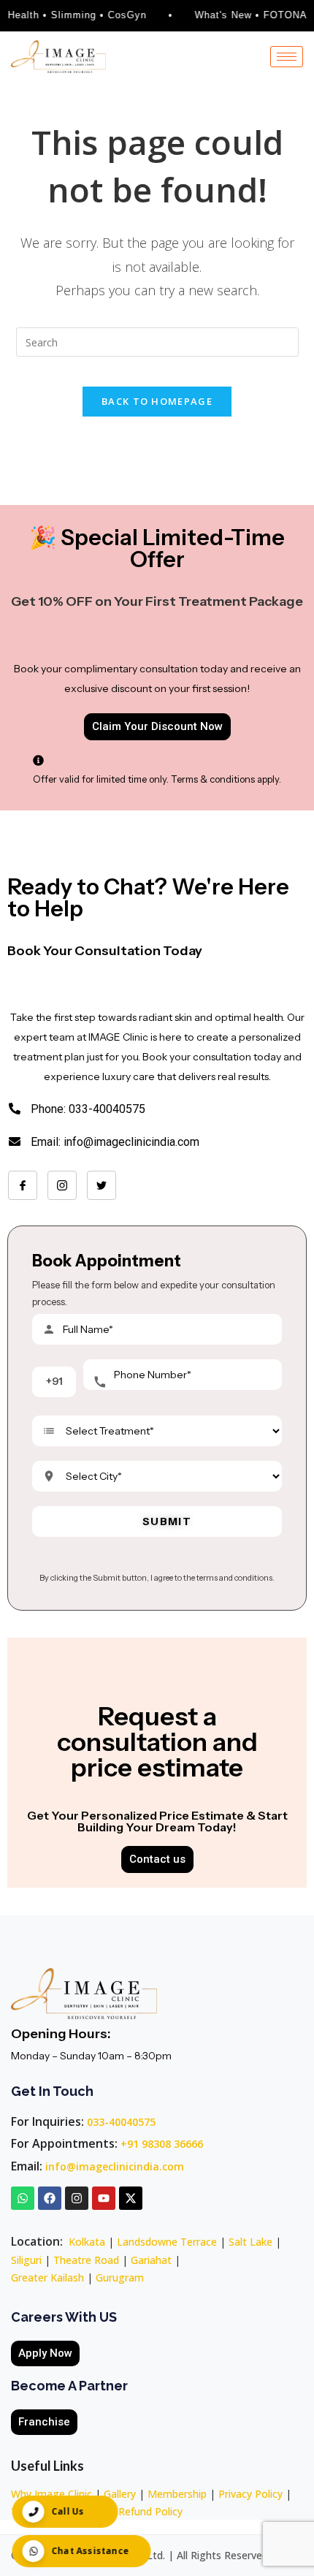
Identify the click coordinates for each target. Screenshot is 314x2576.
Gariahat (151, 2260)
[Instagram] (62, 1185)
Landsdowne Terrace (167, 2242)
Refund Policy (150, 2511)
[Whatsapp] (22, 2198)
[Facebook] (22, 1185)
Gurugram (120, 2277)
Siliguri (26, 2260)
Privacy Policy (250, 2494)
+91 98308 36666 (161, 2144)
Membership (177, 2494)
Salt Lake (250, 2242)
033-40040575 (121, 2122)
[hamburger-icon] (286, 56)
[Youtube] (103, 2198)
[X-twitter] (130, 2198)
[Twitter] (101, 1185)
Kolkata (87, 2242)
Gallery (120, 2494)
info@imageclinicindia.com (114, 2166)
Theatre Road (86, 2260)
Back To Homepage (157, 401)
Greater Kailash (47, 2277)
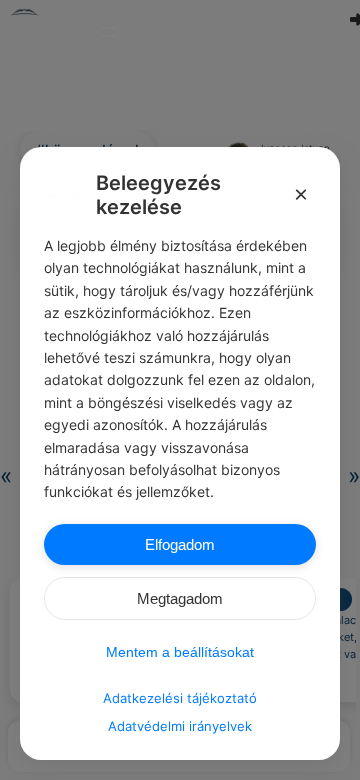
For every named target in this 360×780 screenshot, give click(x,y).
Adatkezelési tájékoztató (180, 698)
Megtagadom (180, 598)
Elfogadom (180, 544)
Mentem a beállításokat (180, 652)
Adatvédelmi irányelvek (180, 726)
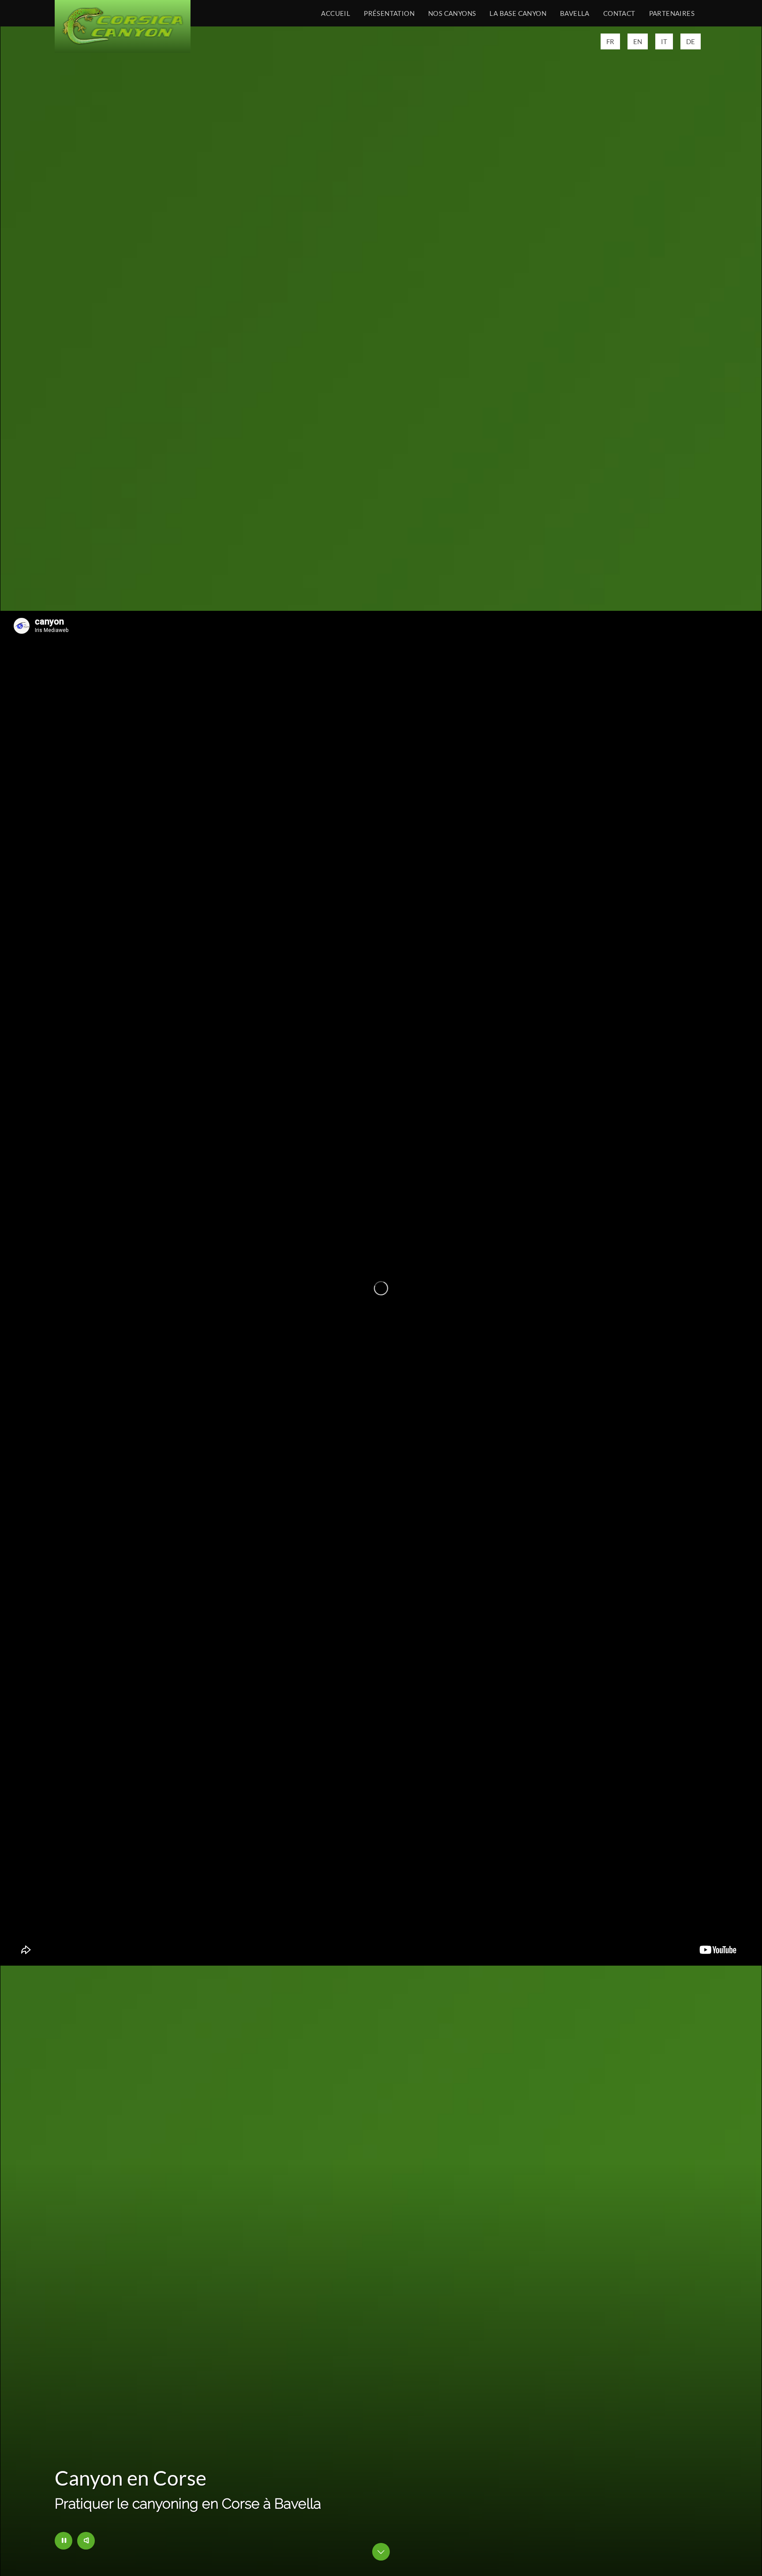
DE (690, 41)
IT (664, 41)
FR (610, 41)
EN (637, 41)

*****

WHAT TO PRODUCE: With the pictures set aside, copy each line above as written.

RESPONSE:
Identify the click coordinates for each target. Screenshot is 314x2576.
Gariahat (151, 2260)
[Instagram] (62, 1185)
Landsdowne Terrace (167, 2242)
Refund Policy (150, 2511)
[Whatsapp] (22, 2198)
[Facebook] (22, 1185)
Gurugram (120, 2277)
Siliguri (26, 2260)
Privacy Policy (250, 2494)
+91 98308 36666 (161, 2144)
Membership (177, 2494)
Salt Lake (250, 2242)
033-40040575 (121, 2122)
[hamburger-icon] (286, 56)
[Youtube] (103, 2198)
[X-twitter] (130, 2198)
[Twitter] (101, 1185)
Kolkata (87, 2242)
Gallery (120, 2494)
info@imageclinicindia.com (114, 2166)
Theatre Road (86, 2260)
Back To Homepage (157, 401)
Greater Kailash (47, 2277)
For every named target in this 360×780 screenshot, give click(x,y).
Adatkezelési tájékoztató (180, 698)
Megtagadom (180, 598)
Elfogadom (180, 544)
Mentem a beállításokat (180, 652)
Adatvédelmi irányelvek (180, 726)
DE (690, 41)
IT (664, 41)
FR (610, 41)
EN (637, 41)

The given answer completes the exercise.